Kemarau, Waspada Stok Beras

fin.co.id - 05/08/2020, 09:00 WIB

Kemarau, Waspada Stok Beras

Pesawat milik maskapai Citilink terdampak abu vulkanik erupsi Gunung Ruang di Bandara Sam Ratuangi, Manado, Sulawesi Utara

JAKARTA - Memasuki puncak musim kemarau pemerintah diminta untuk mewaspadai stok beras hingga akhir tahun. Musim kemarau dan pandemi COVID-19 dipastikan mempengaruhi sektor pertanian dan perdagangan dunia.

Peneliti Center for Indonesian Policy Studies (CIPS) Felippa Ann Amanta mengatakan pemerintah harus bisa memastikan stok beras hingga akhir tahun aman. Menurutnya kebijakan pembatasan akibat pandemi COVID-19 sangat mempengaruhi sektor pertanian dan perdagangan dunia. Terlebih Indonesia memasuki musim kemarau.

Dikatakannya, berdasarkan data Kementerian Pertanian, jumlah produksi beras pada semester I tahun 2020 menunjukkan adanya penurunan yakni diperkirakan hanya mencapai 16,8 juta ton. Itu artinya turun 9,7 persen dari periode yang sama tahun lalu.

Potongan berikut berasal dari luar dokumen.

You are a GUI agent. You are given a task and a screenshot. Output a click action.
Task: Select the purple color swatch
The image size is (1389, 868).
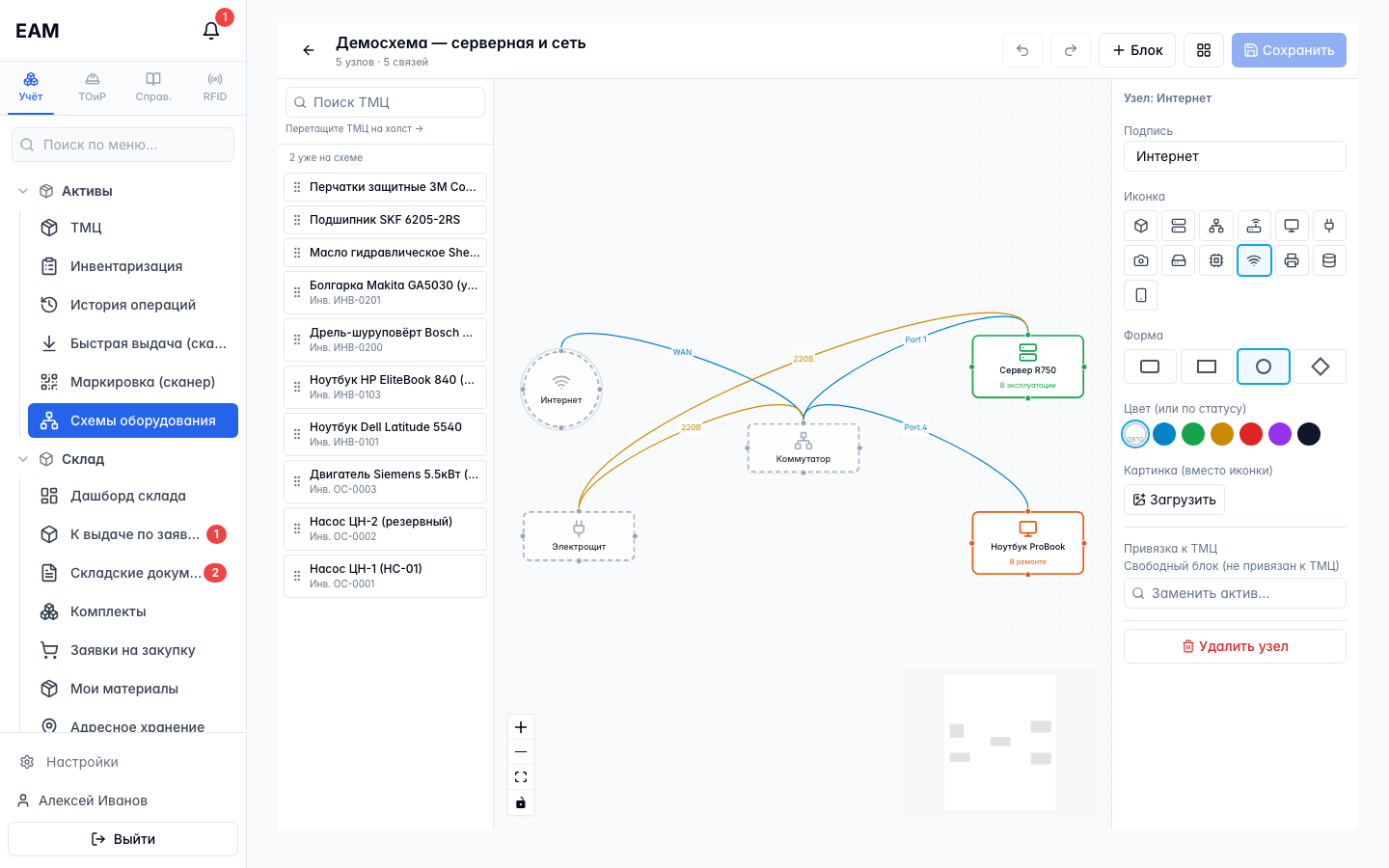pyautogui.click(x=1280, y=434)
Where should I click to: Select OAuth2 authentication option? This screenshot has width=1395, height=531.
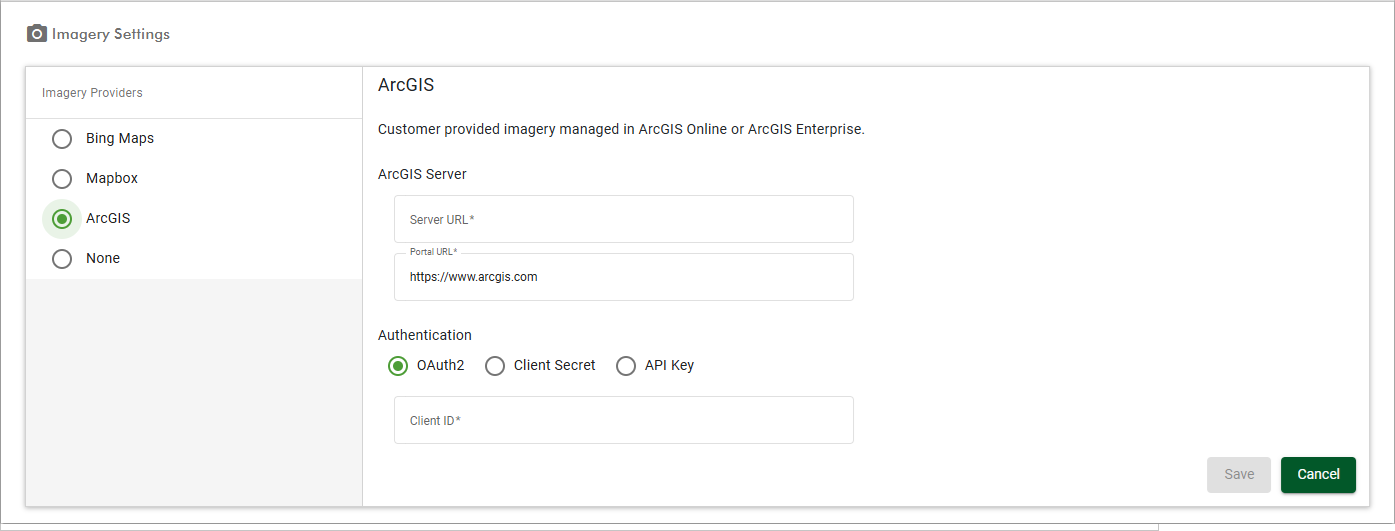point(398,366)
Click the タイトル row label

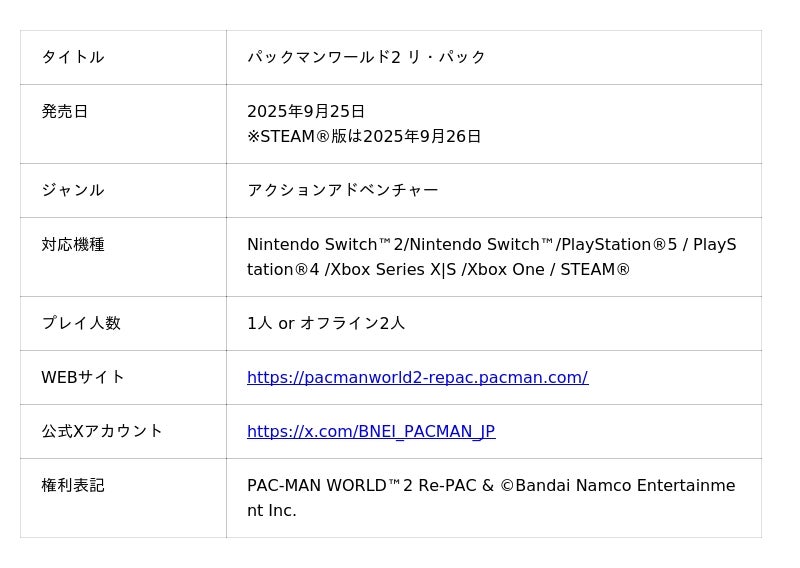coord(72,57)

"Kementerian Pertanian memaksimalkan penghujung musim tanam untuk memanfaatkan musim penghujan yang masih berlangsung di beberapa wilayah di Indonesia. Hal ini menandakan kondisi iklim yang tak menentu masih menjadi tantangan bagi produksi beras dan komoditas pangan lainnya," katanya dalam keterangan tertulisnya, Selasa (4/8).

Disebutkannya, berdasarkan data World Food Programme (WFP) pada 2020, selama musim kemarau biasanya produksi beras hanya menyumbang sekitar 35 persen dari total produksi beras tahunan.

"Meski pasokan lebih dari cukup untuk memenuhi permintaan domestik pada semester pertama dengan surplus 6,4 juta ton, namun ada kekhawatiran mengenai ketersediaan beras menjelang akhir tahun dan awal tahun depan," ungkapnya.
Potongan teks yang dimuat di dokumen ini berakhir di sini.